The Apache Knox Gateway is a REST API Gateway for interacting with Hadoop clusters.

The Knox Gateway provides a single access point for all REST interactions with Hadoop clusters.

In this capacity, the Knox Gateway is able to provide valuable functionality to aid in the control,
integration, monitoring and automation of critical administrative and analytical needs of the enterprise.

  • Authentication (LDAP and Active Directory Authentication Provider)
  • Federation/SSO (HTTP Header Based Identity Federation)
  • Authorization (Service Level Authorization)
  • Auditing

While there are a number of benefits for unsecured Hadoop clusters,
the Knox Gateway also complements the kerberos secured cluster quite nicely.

Coupled with proper network isolation of a Kerberos secured Hadoop cluster,
the Knox Gateway provides the enterprise with a solution that:

  • Integrates well with enterprise identity management solutions
  • Protects the details of the Hadoop cluster deployment (hosts and ports are hidden from endusers)
  • Simplifies the number of services that clients need to interact with

alt text


The Knox API Gateway is designed as a reverse proxy with consideration for pluggability in the areas of
policy enforcement, through providers and the backend services for which it proxies requests.

Policy enforcement ranges from authentication/federation, authorization, audit, dispatch, hostmapping
and content rewrite rules.
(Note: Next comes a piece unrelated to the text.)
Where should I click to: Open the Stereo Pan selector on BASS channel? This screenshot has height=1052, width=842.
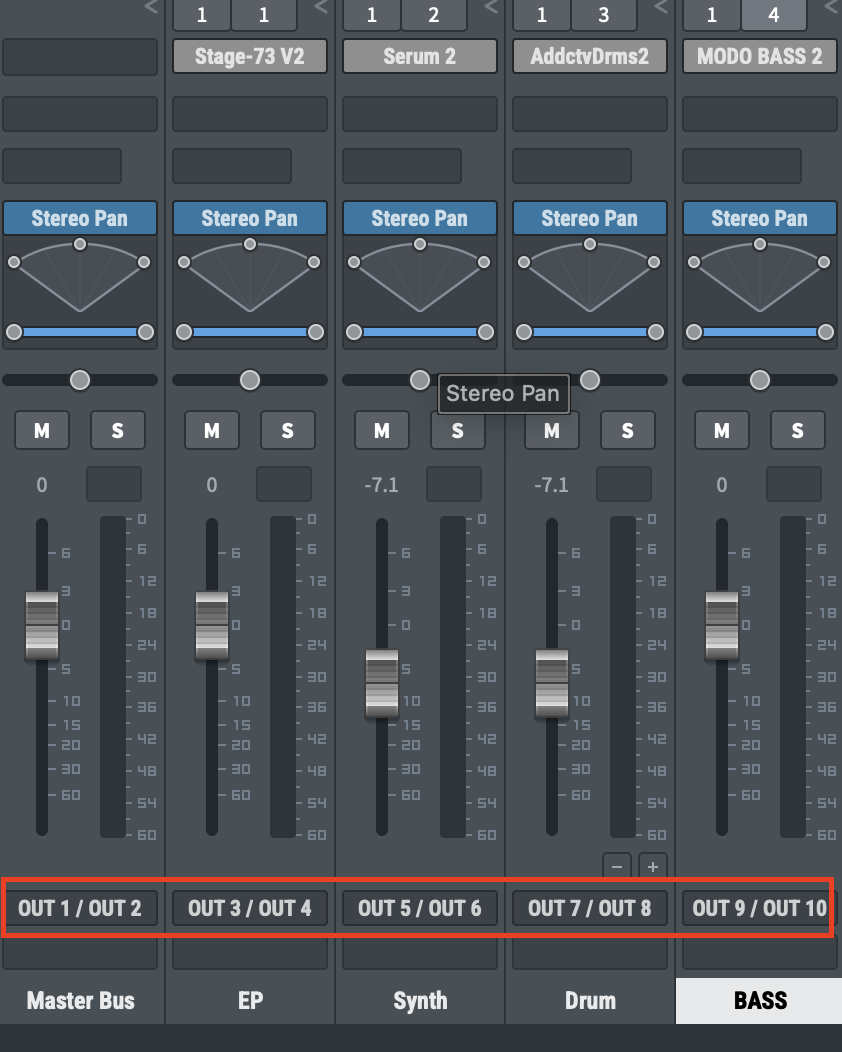click(x=759, y=218)
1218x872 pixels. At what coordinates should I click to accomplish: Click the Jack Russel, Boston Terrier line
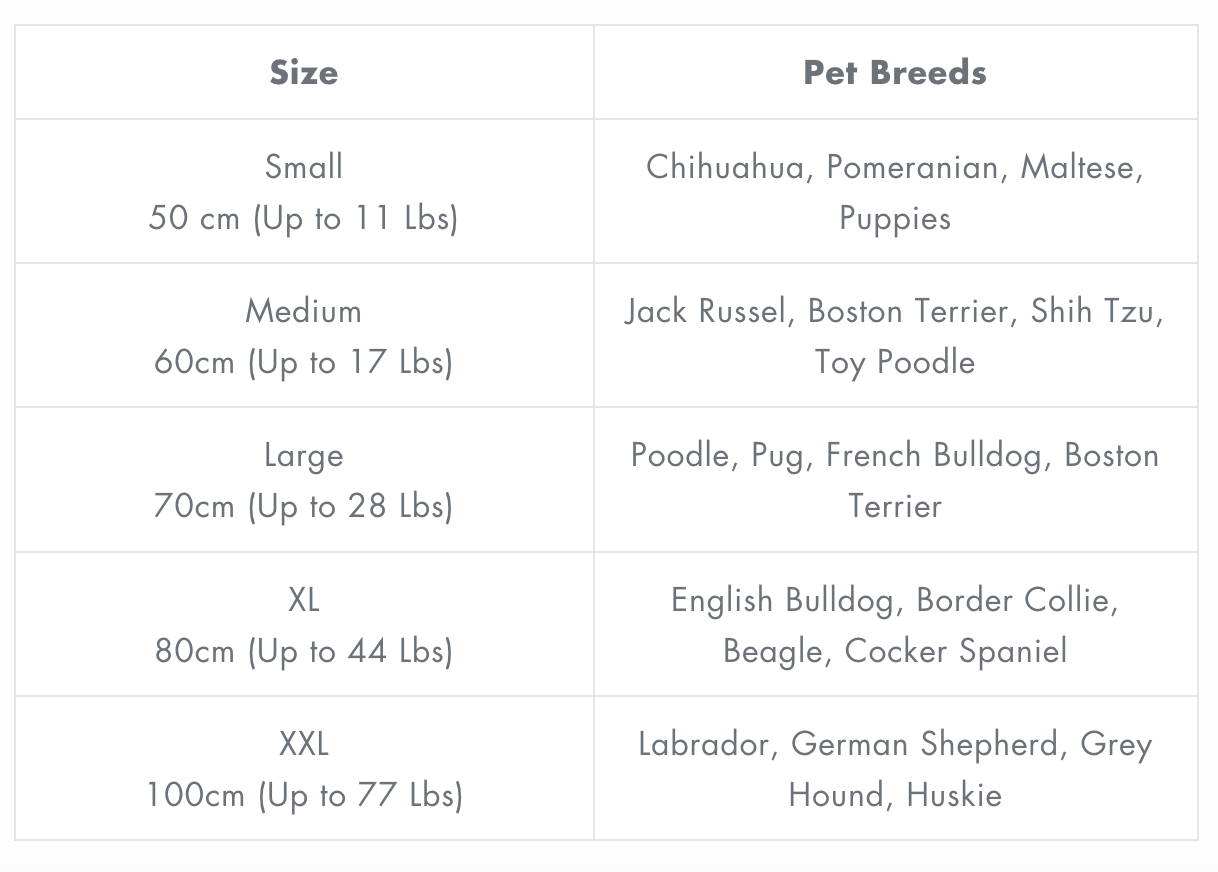click(x=895, y=311)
Policy is enforced through a chain of providers that are defined within the topology
deployment descriptor for each Hadoop cluster gated by Knox. The cluster definition is also defined
within the topology deployment descriptor and provides the Knox Gateway with the layout of the Hadoop
cluster for purposes of routing and translation between user facing URLs and Hadoop cluster internals.
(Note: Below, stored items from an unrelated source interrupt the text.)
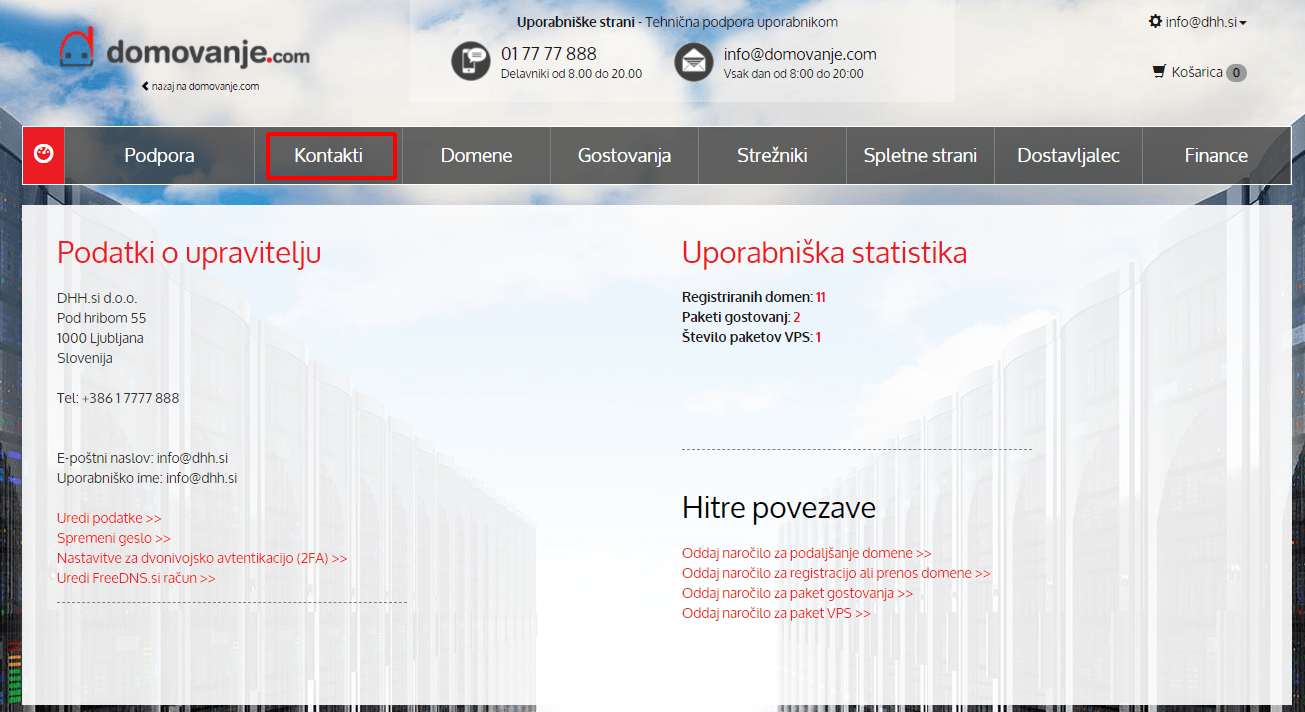Click 'Oddaj naročilo za podaljšanje domene' link

(x=806, y=553)

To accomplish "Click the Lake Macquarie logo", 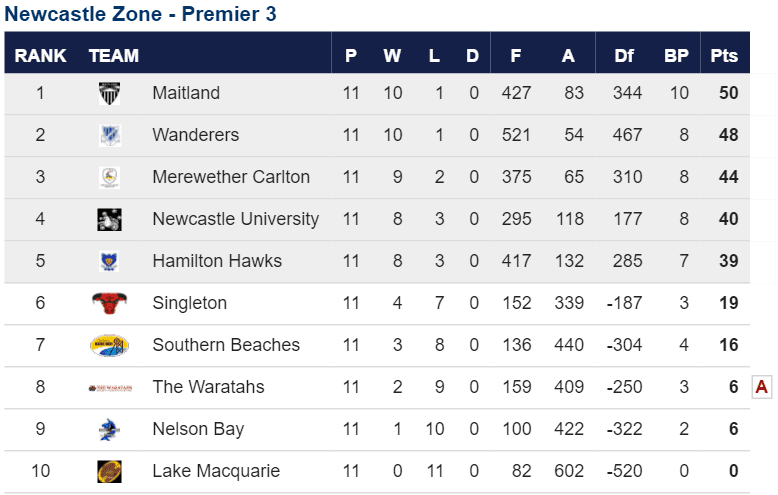I will coord(109,471).
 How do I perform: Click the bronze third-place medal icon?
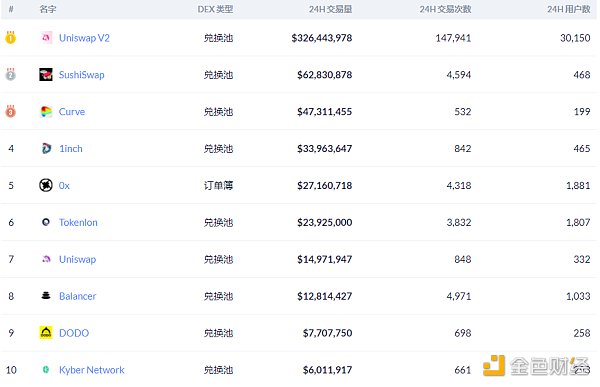pyautogui.click(x=11, y=111)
Each Hadoop cluster that is protected by Knox has its set of REST APIs represented by a single cluster specific
application context path. This allows the Knox Gateway to both protect multiple Hadoop clusters and present
the REST API consumer with a single endpoint for access to all of the Hadoop services required, across the
multiple clusters.

Simply by writing a topology deployment descriptor to the topologies directory of the Knox installation, a
new Hadoop cluster definition is processed, the policy enforcement providers are configured and the application
context path is made available for use by API consumers.

Supported Hadoop Services

The following Hadoop services have integrations with the Knox Gateway:

Templeton (HCatalog)
Stargate (HBase)
Yarn RM

Apache Knox provides a configuration driven method of adding new routing services.
This enables for new Hadoop REST APIs to come on board very quickly and easily. It also enables
users and developers to add support for custom REST APIs to the Knox gateway as well.
This capability was added in release 0.6.0 and furthers the Knox commitment to extensibility and integration.
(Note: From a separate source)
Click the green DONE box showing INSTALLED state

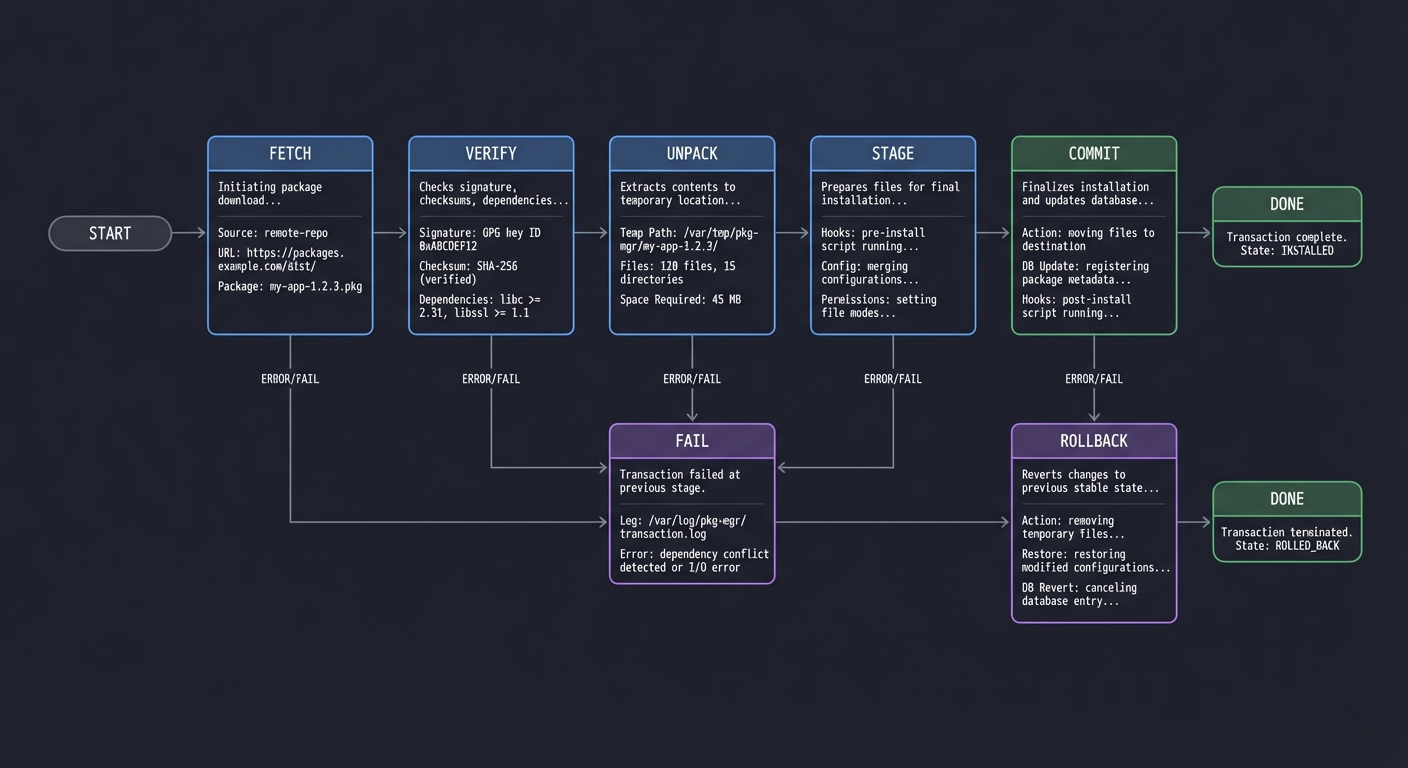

Providers with the role of authentication are responsible for collecting credentials presented by the API
consumer, validating them and communicating the successful or failed authentication to the client or the
rest of the provider chain.

Out of the box, the Knox Gateway provides the Shiro authentication provider. This is a provider that leverages
the Apache Shiro project for authenticating BASIC credentials against an LDAP user store. There is support for
OpenLDAP, ApacheDS and Microsoft Active Directory.


For customers that require credentials to be presented to a limited set of trusted entities within the enterprise,
the Knox Gateway may be configured to federate the authenticated identity from an external authentication event.
This is done through providers with the role of federation. The out of the box federation provider is a simple
mechanism for propagating the identity through HTTP Headers that specify the username and group for the authenticated
user. This has been built with vendor usecases such as SiteMinder and IBM Tivoli Access Manager.


The authorization role is used by providers that make access decisions for the requested resources based on the
effective user identity context. This identity context is determined by the authentication provider and the identity
assertion provider mapping rules. Evaluation of the identity context’s user and group principals against a set of
access policies is done by the authorization provider in order to determine whether access should be granted to
the effective user for the requested resource.

Out of the box, the Knox Gateway provides an ACL based authorization provider that evaluates rules that comprise
of username, groups and ip addresses. These ACLs are bound to and protect resources at the service level.
That is, they protect access to the Hadoop services themselves based on user, group and remote ip address.


The ability to determine what actions were taken by whom during some period of time is provided by the auditing
capabilities of the Knox Gateway. The facility is built on an extension of the Log4j framework and may be extended
by replacing the out of the box implementation with another.